Work instruction 1
Answer these questions from the article on the film Love, one line each, marked (a), (b), (c):
(a) Who directed the film?
(b) What does Tom Chandler discover in South America?
(c) Which body banned the film in 1921?
Work instruction 2
List every performer named in the cast section of the article on the film Love.
Work instruction 3
Translate this sentence from the article on the film Love into Spanish: "The working title of the movie was The Woman Who Dared."

1920 film by Wesley Ruggles

Love is an extant 1920 American silent romanctic drama film starring Louise Glaum, James Kirkwood, and Joseph Kilgour. Directed by Wesley Ruggles and produced by J. Parker Read, Jr., the screenplay was adapted by Louis Joseph Vance based on a story by Carol Kapleau.

==Plot==
A young woman, Natalie Storm, works in a sweatshop and struggles to support her mother and little sister, Beatrice. Their mother dies and Beatrice suffers from poverty.

Because of her circumstances, Natalie rejects the marriage proposal of Tom Chandler, a self-educated mining engineer. He then leaves for South America, where he intends to make his fortune. To save her sister and herself, Natalie becomes the mistress of a wealthy Wall Street magnate, Alvin Dunning. When he publicly humiliates her, however, she becomes determined to free herself.

Meanwhile, Chandler discovers a copper mine in South America and returns. He is invited to a party at Dunning's home. When he meets Natalie as Dunning's mistress he is heartbroken and abruptly leaves. Natalie is by now desperate to get away from Dunning. She then acquires enough money from a lucky stock tip to leave him.

Dunning finds Natalie and attempts to force her to return to him. He is killed in a violent car accident and Natalie is severely injured. Upon opening her eyes after the crash, she sees Chandler standing over her. The couple is happily reconciled.

==Cast==
- Louise Glaum as Natalie Storm
- Peggy Cartwright as Beatrice Storm
- James Kirkwood as Tom Chandler
- Joseph Kilgour as Alvin Dunning
- Edith Yorke as Natalie's mother
- Laura La Plante - (*scenes deleted)

==Production==
The working title of the movie was The Woman Who Dared. Love was released by J. Parker Read, Jr., on December 5, through Associated Producers. The technical director was Harvey C. Leavitt and the technical director of architecture was Charles H. Kyson. The intertitles were written by H. Tipton Steck. The art titles were by F. J. van Halle, Carl Schneider and Leo H. Braun.

Love was banned by the British Board of Film Censors in 1921.

== Preservation ==
A copy of Love is held by the Archives du Film du CNC in Bois d'Arcy.

Records
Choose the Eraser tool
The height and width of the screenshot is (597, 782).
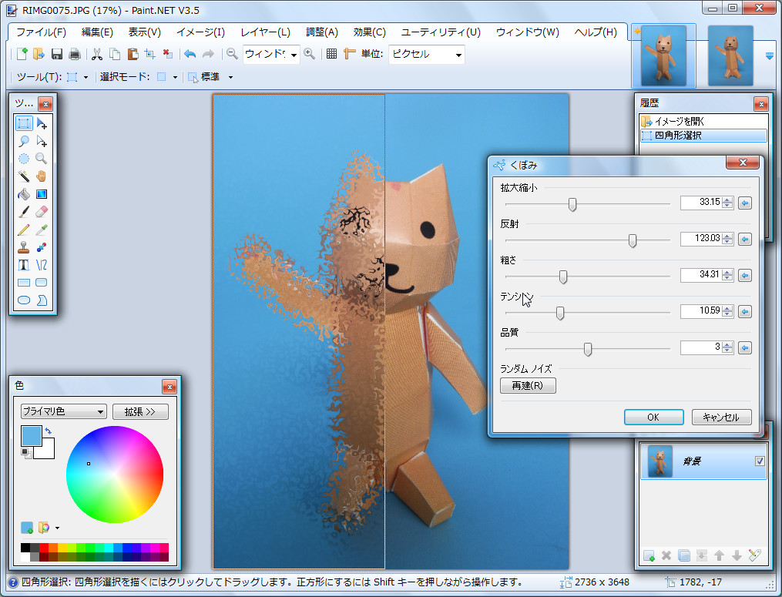tap(42, 211)
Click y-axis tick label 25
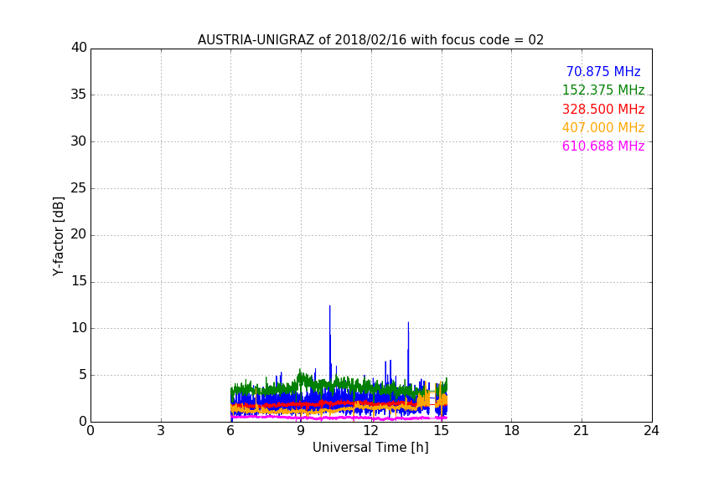 click(79, 188)
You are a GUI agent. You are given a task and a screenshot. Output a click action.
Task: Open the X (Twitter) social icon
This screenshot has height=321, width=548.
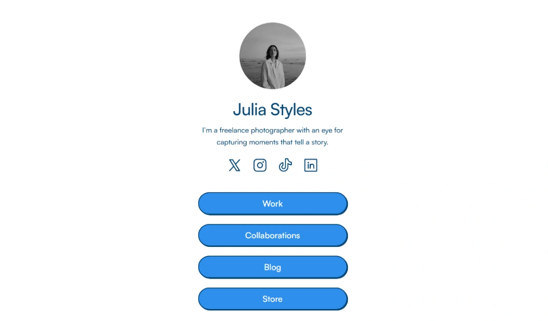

Problem solution 1
(a) Wesley Ruggles
(b) A copper mine
(c) The British Board of Film Censors

Problem solution 2
Louise Glaum
Peggy Cartwright
James Kirkwood
Joseph Kilgour
Edith Yorke
Laura La Plante

Problem solution 3
El título provisional de la película era The Woman Who Dared.